Frauke B. C’est devenu étrange aujourd’hui. Autrefois on mourrait à la maison, en famille et le corps était exposé. Maintenant on ne fait plus ça, mais je pense qu’on doit retrouver cette dimension. C’est bien d’avoir des professionnels et des institutions, des soins palliatifs, car dans notre société, parfois il n’y a pas de famille, ou la famille est très occupée, elle n’a pas le temps… Mais c’est bien qu’on approche l’idée que la famille soit prête à s’occuper, et qu’il y ait la possibilité que le mourant reste à la maison avec l’aide et le soutien de services palliatifs ambulants. C’est certainement la meilleure chose que celle de mourir à la maison. Mais c’est aussi bien qu’il y ait cette alternative d’unités de fin de vie, où la famille peut être présente, ils y trouvent le soutien, ce n’est pas seulement leur responsabilité, mais c’est important alors que tout le monde y participe.

Qu’est-ce que tu ferais si on ne t’acceptait pas comme accompagnant ?

C’est arrivé chez nous. Boti Moka, qui venait d’Afrique Centrale, ne voulait pas venir chez nous, mais il n’y avait aucune institution qui voulait l’accueillir. Il a mordu quelques uns de notre équipe. Son refus était très fort. On a dû apprendre à s’en occuper, il criait, une fois on a essayé de le mettre à l’hôpital psychiatrique mais trois heures plus tard ils l’ont renvoyé chez nous ! A la fin, on a trouvé une solution, par hasard on a vu qu’une de nos chambres au rez-de-chaussée avait une fenêtre qui donnait sur un grand arbre et on avait constaté qu’une fois qu’il était dans le jardin, dans une chaise roulante, il se calmait. Alors on a fait en sorte qu’il ait cette chambre, là il a pu mourir en paix.
Mais quand le refus est là, il est là… Il ne s’agit pas de rentrer dans une lutte. Mais un bénévole qui veut s’occuper des autres, s’il est repoussé, c’est difficile à accepter, car il se dit : « Moi qui suis si sympa et qui me sacrifie ! » C’est pour cette raison qu’il faut un suivi psychologique.

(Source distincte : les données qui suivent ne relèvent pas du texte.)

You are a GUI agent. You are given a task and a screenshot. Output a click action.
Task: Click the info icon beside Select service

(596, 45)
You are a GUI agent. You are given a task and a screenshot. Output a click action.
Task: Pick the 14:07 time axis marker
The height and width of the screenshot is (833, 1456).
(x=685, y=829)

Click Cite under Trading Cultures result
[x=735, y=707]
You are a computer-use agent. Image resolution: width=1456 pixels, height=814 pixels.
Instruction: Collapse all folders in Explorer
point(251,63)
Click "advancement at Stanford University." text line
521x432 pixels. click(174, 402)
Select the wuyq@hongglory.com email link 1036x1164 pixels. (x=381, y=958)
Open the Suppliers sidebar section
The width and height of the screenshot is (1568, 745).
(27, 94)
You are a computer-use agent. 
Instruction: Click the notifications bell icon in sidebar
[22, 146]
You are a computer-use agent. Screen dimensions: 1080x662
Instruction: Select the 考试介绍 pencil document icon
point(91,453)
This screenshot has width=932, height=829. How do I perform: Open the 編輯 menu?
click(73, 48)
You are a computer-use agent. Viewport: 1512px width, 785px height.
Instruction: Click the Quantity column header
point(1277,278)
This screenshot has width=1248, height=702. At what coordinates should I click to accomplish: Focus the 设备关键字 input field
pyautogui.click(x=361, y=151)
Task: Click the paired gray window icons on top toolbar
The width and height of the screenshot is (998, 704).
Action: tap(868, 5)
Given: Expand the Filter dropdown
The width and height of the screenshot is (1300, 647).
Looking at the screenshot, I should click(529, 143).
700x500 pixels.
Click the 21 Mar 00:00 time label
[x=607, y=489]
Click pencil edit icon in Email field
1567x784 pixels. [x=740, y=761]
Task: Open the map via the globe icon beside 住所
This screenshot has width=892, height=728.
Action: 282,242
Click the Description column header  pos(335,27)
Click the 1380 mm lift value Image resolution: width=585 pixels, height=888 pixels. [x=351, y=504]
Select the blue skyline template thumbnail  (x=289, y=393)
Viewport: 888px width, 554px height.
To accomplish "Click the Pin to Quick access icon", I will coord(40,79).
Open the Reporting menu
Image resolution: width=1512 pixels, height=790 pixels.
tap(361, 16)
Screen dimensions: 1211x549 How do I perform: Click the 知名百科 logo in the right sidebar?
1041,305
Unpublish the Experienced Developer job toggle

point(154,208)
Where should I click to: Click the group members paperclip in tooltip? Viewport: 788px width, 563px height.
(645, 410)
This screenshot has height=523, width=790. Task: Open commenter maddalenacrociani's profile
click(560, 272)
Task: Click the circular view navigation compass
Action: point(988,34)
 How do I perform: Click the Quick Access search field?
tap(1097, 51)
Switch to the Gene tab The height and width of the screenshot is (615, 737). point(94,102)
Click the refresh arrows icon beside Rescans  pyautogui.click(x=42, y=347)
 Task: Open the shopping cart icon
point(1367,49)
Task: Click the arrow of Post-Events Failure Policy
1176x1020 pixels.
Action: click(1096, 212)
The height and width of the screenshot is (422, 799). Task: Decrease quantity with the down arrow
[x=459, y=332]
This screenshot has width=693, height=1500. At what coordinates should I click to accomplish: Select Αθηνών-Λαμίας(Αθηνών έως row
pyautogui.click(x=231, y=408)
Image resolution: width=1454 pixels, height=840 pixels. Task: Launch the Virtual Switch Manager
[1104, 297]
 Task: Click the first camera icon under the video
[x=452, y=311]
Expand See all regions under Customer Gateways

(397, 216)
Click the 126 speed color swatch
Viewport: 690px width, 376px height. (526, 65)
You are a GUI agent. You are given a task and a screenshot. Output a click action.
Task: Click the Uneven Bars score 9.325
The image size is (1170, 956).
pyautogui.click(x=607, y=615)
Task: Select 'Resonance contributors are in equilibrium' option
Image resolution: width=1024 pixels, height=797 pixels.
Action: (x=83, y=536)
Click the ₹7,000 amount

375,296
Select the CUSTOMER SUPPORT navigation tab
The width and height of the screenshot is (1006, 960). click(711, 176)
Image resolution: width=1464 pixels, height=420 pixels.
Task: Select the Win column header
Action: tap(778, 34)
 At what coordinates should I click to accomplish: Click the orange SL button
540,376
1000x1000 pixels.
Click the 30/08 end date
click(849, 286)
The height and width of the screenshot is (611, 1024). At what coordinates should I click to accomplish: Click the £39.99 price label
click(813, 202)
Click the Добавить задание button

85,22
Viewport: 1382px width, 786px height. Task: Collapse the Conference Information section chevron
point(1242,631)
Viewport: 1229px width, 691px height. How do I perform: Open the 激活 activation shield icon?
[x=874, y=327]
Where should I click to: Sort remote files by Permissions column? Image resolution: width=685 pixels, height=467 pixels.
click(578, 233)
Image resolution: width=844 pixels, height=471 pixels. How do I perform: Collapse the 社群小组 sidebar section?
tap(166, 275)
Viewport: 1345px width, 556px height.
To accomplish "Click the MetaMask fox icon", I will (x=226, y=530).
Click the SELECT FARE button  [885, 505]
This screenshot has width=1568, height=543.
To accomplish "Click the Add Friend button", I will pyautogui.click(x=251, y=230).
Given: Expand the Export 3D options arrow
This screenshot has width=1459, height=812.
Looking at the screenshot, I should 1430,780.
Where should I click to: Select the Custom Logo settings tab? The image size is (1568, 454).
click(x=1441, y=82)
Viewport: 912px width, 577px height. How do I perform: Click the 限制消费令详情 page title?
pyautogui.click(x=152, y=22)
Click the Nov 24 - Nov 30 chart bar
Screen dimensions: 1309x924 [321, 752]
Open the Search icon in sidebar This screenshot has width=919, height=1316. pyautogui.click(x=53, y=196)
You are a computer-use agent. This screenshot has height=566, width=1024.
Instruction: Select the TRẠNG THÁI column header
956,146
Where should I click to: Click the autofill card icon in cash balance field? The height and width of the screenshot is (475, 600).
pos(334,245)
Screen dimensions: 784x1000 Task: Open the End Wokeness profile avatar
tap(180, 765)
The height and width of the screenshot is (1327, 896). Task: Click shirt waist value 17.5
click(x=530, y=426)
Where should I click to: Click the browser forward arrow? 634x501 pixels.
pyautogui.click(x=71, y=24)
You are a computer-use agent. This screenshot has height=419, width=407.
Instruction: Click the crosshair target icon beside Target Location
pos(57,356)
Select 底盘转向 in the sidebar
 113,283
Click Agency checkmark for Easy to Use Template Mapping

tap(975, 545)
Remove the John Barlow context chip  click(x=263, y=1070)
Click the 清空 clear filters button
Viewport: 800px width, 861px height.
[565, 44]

Connais-tu une situation où il y a un mourant, et à côté il y a un parent qui ne supporte pas la situation, qui pleure, et du coup, le mourant ne peut la supporter et souffre aussi.

Oui cette situation arrive souvent, on ne peut pas supporter la fin de vie d’un être aimé, et là aussi c’est à nous de donner un soutien. Mais de nouveau celui qui meurt a peu de temps et il doit avoir la priorité. C’est semblable à la naissance même si le père s’évanouit, il faut d’abord s’occuper de la femme et puis du père !

Si les gens ont du mal à supporter la situation, des deux côtés, le mourant et les proches, que conseilles-tu ?

Il n’y a pas une solution standard, il y a différentes formes de communication dans la famille. On ne peut pas donner une solution, on peut essayer de faciliter la communication quand elle est difficile.

Heike. On peut donner des impulsions, il y a souvent des choses qui ne sont pas dites ou exprimées et on essaye de les identifier, et ensuite on essaye d’offrir quelque chose. Pas seulement par la communication, ce qui fait du bien à ce moment-là peut être un rituel, par exemple. Il faut tâcher de sentir ce qui fait du bien.

On avait aussi des exemples des proches qui ont perdu quelqu’un de bien aimé, et même des années après la mort, la famille venait à l’institution pour échanger, pour partager leur expérience avec d’autres familles. Certaines de ces personnes proposaient leur aide bénévole.